וּלְאֹם מִלְאֹם יֶאֱמָץ
וְרַב יַעֲבֹד צָעִיר: One people shall be mightier than the other,
And the older shall serve the younger.

But the text may also be translated as the younger will work for the elder. There are four logical possibilities. The older may be mightier. The nation derived from the younger may be mightier. Each of these two variations has two alternatives with respect to the relationship. The younger may serve the elder. Or the elder may serve the younger.

I suggest the text and the story means that the progeny of Esau will be mightier than that of Jacob. If so, which nation will emerge as having the dominant value system? If one takes the former rivalry between Ishmael as the elder half-brother and his younger brother, Isaac as a case in point, Sarah secures the inheritance for Isaac by sending Ishmael and his mother off into the wilderness. In this story, it is Jacob who hits the road and, even when he returns, avoids a full reconciliation with his brother and moves on.

The more telling point, however, is not the two different paths the different pairs of children take, but the role the mothers play in the determination.

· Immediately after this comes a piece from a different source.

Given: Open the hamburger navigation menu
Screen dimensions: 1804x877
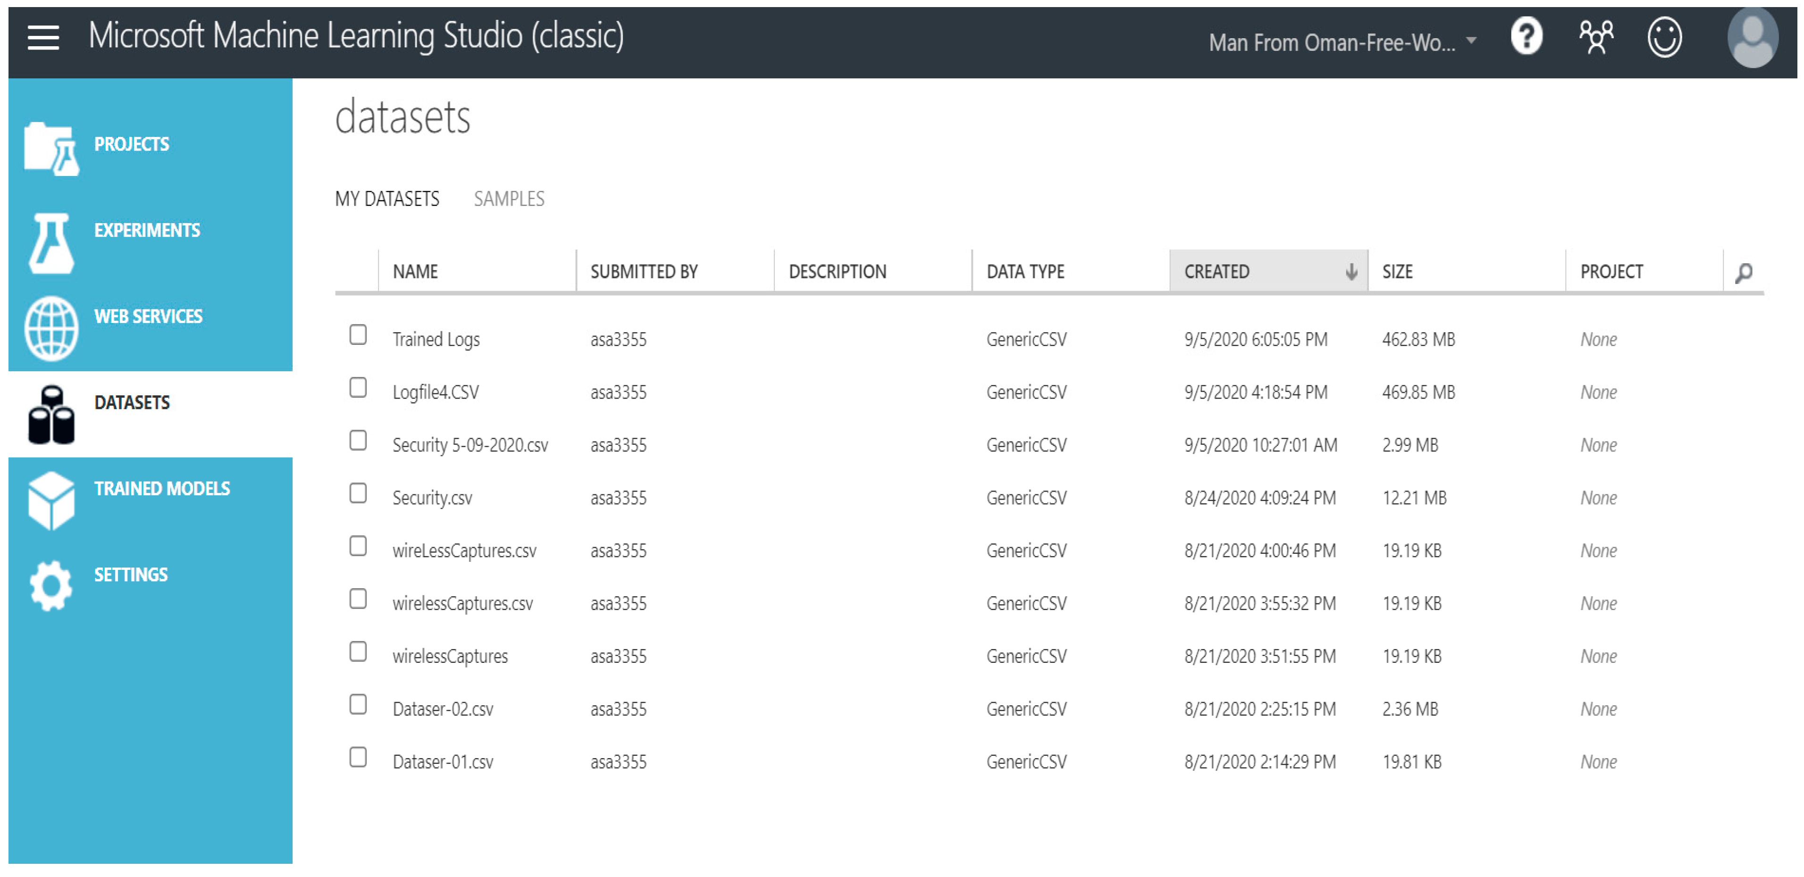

Further, in the Jacob-Esau story, Jacob not only engages in tough bargaining, but uses trickery to deceive his father that he is really the first born. And even Rashi will endorse this trickery by insisting that the Midrash that says that Jacob was really the first born is the correct one. Jacob was not really a trickster but was merely claiming what was his by right of being the real first born. He may have been born on the heels of his brother but was conceived first. Very clever, but also a totally unconvincing apologetic for Jacob’s trickery!

יעקב נוצר מטיפה ראשונה ועשו מן השניה, צא ולמד משפופרת שפיה קצרה, תן לה שתי אבנים זו תחת זו, הנכנסת ראשונה תצא אחרונה, והנכנסת אחרונה תצא ראשונה, נמצא עשו הנוצר באחרונה יצא ראשון, ויעקב שנוצר ראשונה יצא אחרון, ויעקב בא לעכבו שיהא ראשון ללידה כראשון ליצירה, ויפטור את רחמה, ויטול את הבכורה מן הדין:
Jacob was formed from the first drop [of semen] and Esau from the second. Take, for example, a tube with a small mouth. Place two stones inside it one after the other; whichever enters first will be come out last, and whichever enters last will come out first. We see from this that Esau was formed last but came out first, and Jacob who was formed first came out last. Thus Jacob wished to stop him, so that he could be the first born just as he was first conceived, and would be the one to open [his mother’s] womb and receive the birthright legally.

I think the real issue is not who was justified by nature in gaining the inheritance, but the role of the cunning of reason in the unfolding of history. We can see this device at work as the story continues.